** BEGIN Data to process **
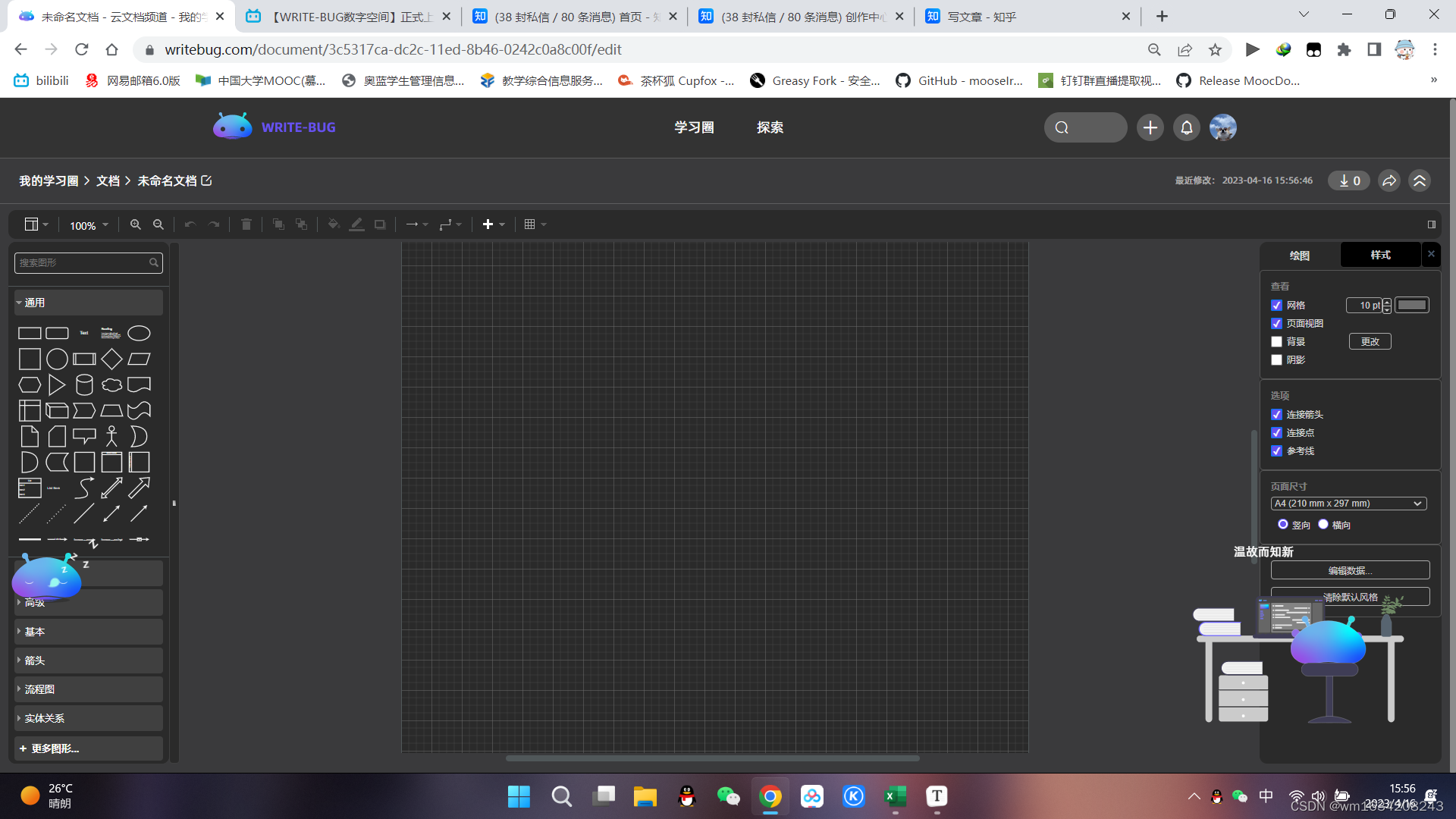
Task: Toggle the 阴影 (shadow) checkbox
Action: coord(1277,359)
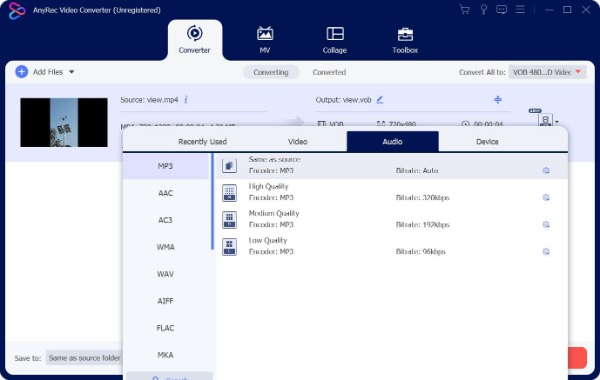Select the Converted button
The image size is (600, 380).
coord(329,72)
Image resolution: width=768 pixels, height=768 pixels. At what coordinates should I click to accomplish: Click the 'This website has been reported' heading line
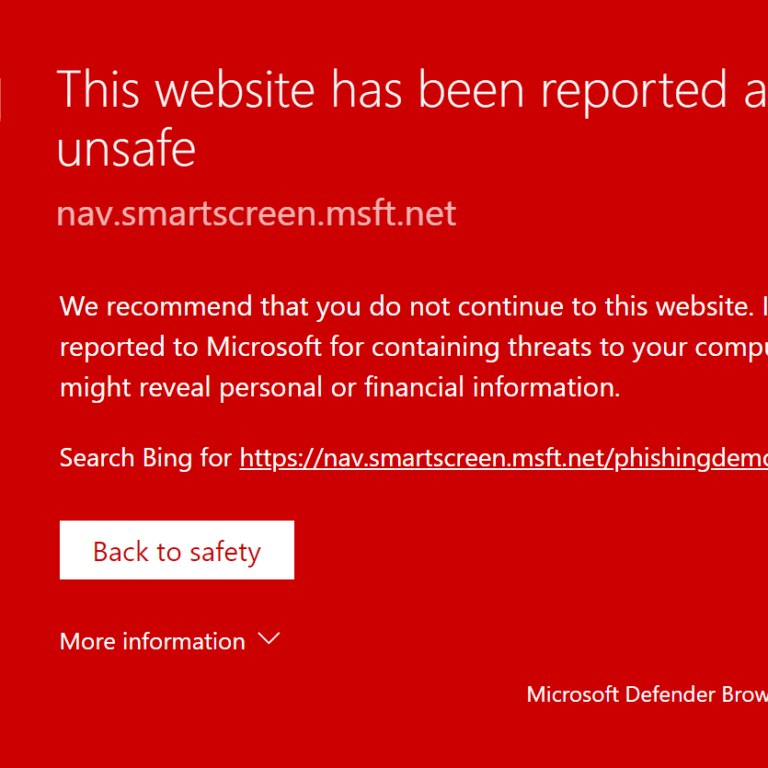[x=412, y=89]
** END Data to process **
What is being asked ▸
Reproduce the data above line for line, leaving out the pictures.

Result for this exercise ▸
Task: Toggle the 阴影 (shadow) checkbox
Action: coord(1277,359)
Select the Converted button
The image size is (600, 380).
coord(329,72)
Image resolution: width=768 pixels, height=768 pixels. At what coordinates should I click to accomplish: Click the 'This website has been reported' heading line
[x=412, y=89]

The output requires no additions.